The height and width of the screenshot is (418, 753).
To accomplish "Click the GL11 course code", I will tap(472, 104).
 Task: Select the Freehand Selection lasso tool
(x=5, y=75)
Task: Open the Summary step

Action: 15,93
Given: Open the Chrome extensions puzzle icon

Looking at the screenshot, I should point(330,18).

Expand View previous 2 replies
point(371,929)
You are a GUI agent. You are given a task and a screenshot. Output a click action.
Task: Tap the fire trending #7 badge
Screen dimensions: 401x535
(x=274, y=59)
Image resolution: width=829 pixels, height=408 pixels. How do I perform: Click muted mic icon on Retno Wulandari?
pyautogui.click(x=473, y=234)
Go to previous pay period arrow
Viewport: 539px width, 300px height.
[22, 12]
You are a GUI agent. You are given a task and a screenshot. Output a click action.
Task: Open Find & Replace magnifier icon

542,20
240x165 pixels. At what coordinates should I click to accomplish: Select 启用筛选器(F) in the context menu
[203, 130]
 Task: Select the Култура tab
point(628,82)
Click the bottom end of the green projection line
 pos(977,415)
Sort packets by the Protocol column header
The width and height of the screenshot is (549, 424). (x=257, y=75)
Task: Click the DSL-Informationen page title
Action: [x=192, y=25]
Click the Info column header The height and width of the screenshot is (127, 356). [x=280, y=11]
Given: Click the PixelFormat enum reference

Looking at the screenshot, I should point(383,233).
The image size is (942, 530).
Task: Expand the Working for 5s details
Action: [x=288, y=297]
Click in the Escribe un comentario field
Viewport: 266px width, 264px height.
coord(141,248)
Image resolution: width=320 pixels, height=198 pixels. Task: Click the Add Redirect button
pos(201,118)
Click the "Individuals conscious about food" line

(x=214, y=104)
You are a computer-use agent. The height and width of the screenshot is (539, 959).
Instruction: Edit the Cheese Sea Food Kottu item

▬▬▬

» **Activity**: Retype every record above exactly as it appears.

» **Exercise solution**:
The height and width of the screenshot is (418, 753).
To accomplish "Click the GL11 course code", I will tap(472, 104).
 Task: Select the Freehand Selection lasso tool
(x=5, y=75)
Task: Open the Summary step

Action: 15,93
Given: Open the Chrome extensions puzzle icon

Looking at the screenshot, I should point(330,18).

Expand View previous 2 replies
point(371,929)
You are a GUI agent. You are given a task and a screenshot. Output a click action.
Task: Tap the fire trending #7 badge
Screen dimensions: 401x535
(x=274, y=59)
Image resolution: width=829 pixels, height=408 pixels. How do I perform: Click muted mic icon on Retno Wulandari?
pyautogui.click(x=473, y=234)
Go to previous pay period arrow
Viewport: 539px width, 300px height.
[22, 12]
You are a GUI agent. You are given a task and a screenshot. Output a click action.
Task: Open Find & Replace magnifier icon

542,20
240x165 pixels. At what coordinates should I click to accomplish: Select 启用筛选器(F) in the context menu
[203, 130]
 Task: Select the Култура tab
point(628,82)
Click the bottom end of the green projection line
 pos(977,415)
Sort packets by the Protocol column header
The width and height of the screenshot is (549, 424). (x=257, y=75)
Task: Click the DSL-Informationen page title
Action: [x=192, y=25]
Click the Info column header The height and width of the screenshot is (127, 356). [x=280, y=11]
Given: Click the PixelFormat enum reference

Looking at the screenshot, I should point(383,233).
The image size is (942, 530).
Task: Expand the Working for 5s details
Action: [x=288, y=297]
Click in the Escribe un comentario field
Viewport: 266px width, 264px height.
coord(141,248)
Image resolution: width=320 pixels, height=198 pixels. Task: Click the Add Redirect button
pos(201,118)
Click the "Individuals conscious about food" line

(x=214, y=104)
You are a computer-use agent. The height and width of the screenshot is (539, 959).
Instruction: Edit the Cheese Sea Food Kottu item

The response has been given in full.